__What to produce__:
From the listing below, copy every line with the word "will".

__Records to process__:
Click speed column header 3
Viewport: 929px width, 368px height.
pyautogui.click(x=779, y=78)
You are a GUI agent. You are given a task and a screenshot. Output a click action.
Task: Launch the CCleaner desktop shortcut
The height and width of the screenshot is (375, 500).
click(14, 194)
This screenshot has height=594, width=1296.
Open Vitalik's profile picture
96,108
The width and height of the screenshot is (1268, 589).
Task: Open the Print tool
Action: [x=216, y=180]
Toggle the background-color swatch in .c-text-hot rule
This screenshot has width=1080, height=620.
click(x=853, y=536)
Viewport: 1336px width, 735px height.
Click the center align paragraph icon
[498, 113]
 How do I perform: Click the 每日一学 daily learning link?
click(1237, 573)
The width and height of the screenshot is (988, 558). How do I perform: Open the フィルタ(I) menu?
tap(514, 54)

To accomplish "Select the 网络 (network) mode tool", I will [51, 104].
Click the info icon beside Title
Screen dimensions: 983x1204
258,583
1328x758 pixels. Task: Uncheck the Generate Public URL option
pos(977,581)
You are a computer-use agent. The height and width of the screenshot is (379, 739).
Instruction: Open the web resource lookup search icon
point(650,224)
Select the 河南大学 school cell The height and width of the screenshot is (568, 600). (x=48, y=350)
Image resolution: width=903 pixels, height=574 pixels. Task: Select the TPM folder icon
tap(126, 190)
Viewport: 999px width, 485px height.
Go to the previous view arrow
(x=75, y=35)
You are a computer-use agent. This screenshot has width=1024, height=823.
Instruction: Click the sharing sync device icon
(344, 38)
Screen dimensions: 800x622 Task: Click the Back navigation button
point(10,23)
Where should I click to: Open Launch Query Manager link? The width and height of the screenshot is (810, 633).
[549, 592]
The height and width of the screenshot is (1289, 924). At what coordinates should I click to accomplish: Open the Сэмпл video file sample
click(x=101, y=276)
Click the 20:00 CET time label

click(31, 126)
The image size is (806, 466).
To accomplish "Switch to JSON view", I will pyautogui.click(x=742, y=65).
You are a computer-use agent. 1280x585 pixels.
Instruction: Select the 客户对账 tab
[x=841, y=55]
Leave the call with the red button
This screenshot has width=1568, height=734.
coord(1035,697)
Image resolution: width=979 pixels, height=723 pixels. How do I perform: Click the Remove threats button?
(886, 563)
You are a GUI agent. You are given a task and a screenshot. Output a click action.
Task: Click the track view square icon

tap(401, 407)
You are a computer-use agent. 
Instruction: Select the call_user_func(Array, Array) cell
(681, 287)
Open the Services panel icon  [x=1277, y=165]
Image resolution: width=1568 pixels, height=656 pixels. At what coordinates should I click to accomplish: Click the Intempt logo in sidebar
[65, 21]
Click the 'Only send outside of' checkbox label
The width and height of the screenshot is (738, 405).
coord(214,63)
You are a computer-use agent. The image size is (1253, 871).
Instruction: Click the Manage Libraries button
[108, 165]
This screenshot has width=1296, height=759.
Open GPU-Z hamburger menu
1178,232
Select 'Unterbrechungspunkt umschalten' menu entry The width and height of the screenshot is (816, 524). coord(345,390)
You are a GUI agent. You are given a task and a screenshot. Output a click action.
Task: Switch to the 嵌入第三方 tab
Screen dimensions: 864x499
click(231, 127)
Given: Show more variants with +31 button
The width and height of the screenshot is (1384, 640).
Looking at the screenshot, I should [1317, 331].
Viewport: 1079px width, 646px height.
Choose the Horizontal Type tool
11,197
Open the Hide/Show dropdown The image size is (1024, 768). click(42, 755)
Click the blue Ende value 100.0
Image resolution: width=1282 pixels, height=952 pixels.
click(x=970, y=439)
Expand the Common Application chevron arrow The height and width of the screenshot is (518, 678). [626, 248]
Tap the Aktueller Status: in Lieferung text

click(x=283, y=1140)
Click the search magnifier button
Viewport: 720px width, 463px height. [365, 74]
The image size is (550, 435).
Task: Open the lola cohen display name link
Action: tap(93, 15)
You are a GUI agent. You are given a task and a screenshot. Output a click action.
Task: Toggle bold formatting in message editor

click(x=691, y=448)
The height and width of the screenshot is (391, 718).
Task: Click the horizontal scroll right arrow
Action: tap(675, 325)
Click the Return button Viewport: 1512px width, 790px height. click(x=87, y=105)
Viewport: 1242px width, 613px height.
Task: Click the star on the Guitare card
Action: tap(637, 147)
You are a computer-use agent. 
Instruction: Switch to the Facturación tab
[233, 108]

__Response to the task__:
To accomplish "Select the 网络 (network) mode tool", I will [51, 104].
To accomplish "Switch to JSON view", I will pyautogui.click(x=742, y=65).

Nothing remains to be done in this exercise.